** START DOCUMENT EXCERPT **

How often do you hear someone say that the brain is a computer? This statement is not literally true. The brain is certainly not like a desktop computer. Brains don’t look like computers; there’s no CPU in the head. Neurons aren’t all wired together to an executive control center. Human brains have a massively parallel architecture. Cognitive scientists who have carefully thought through this issue arrive at this same conclusion: the brain does not really resemble a computer, certainly not any sort of computer in general use today.
The brain as computer is a seductive metaphor. According to Edwin Hutchins, “The last 30 years of cognitive science can be seen as attempts to remake the person in the image of the computer.” See Cognition in the Wild (1996).
Metaphors are models, however, and models are imperfect versions of the reality they portray. Metaphors accentuate certain parts of reality while downplaying other parts.
Unfortunately, many people “reify” the brain-as-computer metaphor: they accept this metaphor as literal truth, leading to various misunderstandings about human cognition.
Here’s another big difference between brains and computers: human cognition is fault-tolerant and robust. In other words, our minds continue to function even when the information is incomplete (e.g., while we’re driving in the rain) or when our purposes or options are unclear (e.g., navigating a cocktail party). Computers, on the other hand, are always one line of code away from freezing up.
In Bright Air, Brilliant Fire: On the Matter of the Mind (1992) Gerald M. Edelman writes that “The world is not a piece of [computer] tape . . . and the brain is not a computer.” Brain as computer invites rampant functionalism: that any old hardware will do. I could implement my own cognition on any other piece of hardware.

** END DOCUMENT EXCERPT **
** START DATA SEGMENT **

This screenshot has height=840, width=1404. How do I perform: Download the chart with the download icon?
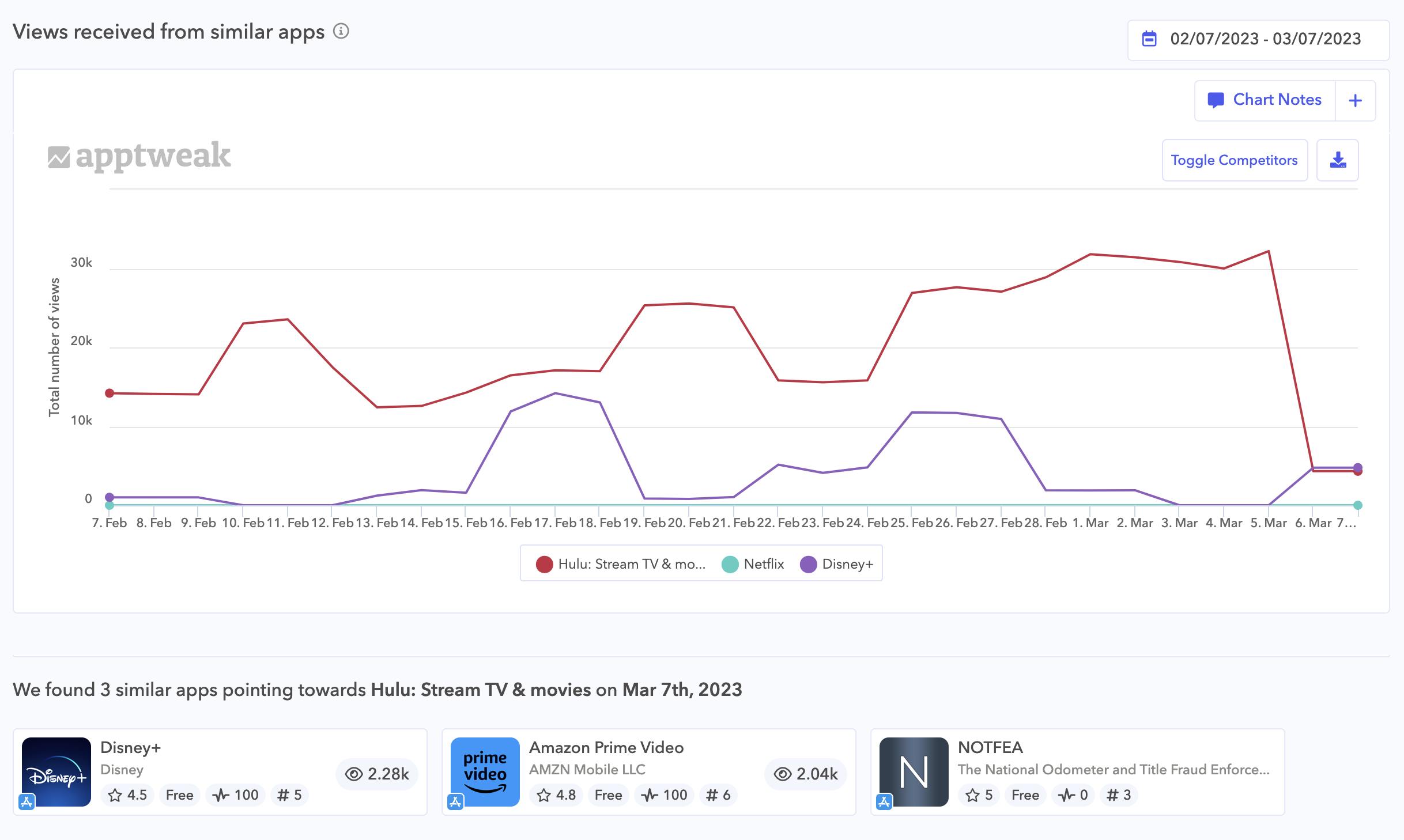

** END DATA SEGMENT **

REQUIRED WORK: Reproduce everything in the passage on the brain-as-computer metaphor from "Metaphors are models, however, and" down to "from freezing up.". Rely solely on the brain-as-computer passage and leave the material aside.

EXPECTED ANSWER:
Metaphors are models, however, and models are imperfect versions of the reality they portray. Metaphors accentuate certain parts of reality while downplaying other parts.
Unfortunately, many people “reify” the brain-as-computer metaphor: they accept this metaphor as literal truth, leading to various misunderstandings about human cognition.
Here’s another big difference between brains and computers: human cognition is fault-tolerant and robust. In other words, our minds continue to function even when the information is incomplete (e.g., while we’re driving in the rain) or when our purposes or options are unclear (e.g., navigating a cocktail party). Computers, on the other hand, are always one line of code away from freezing up.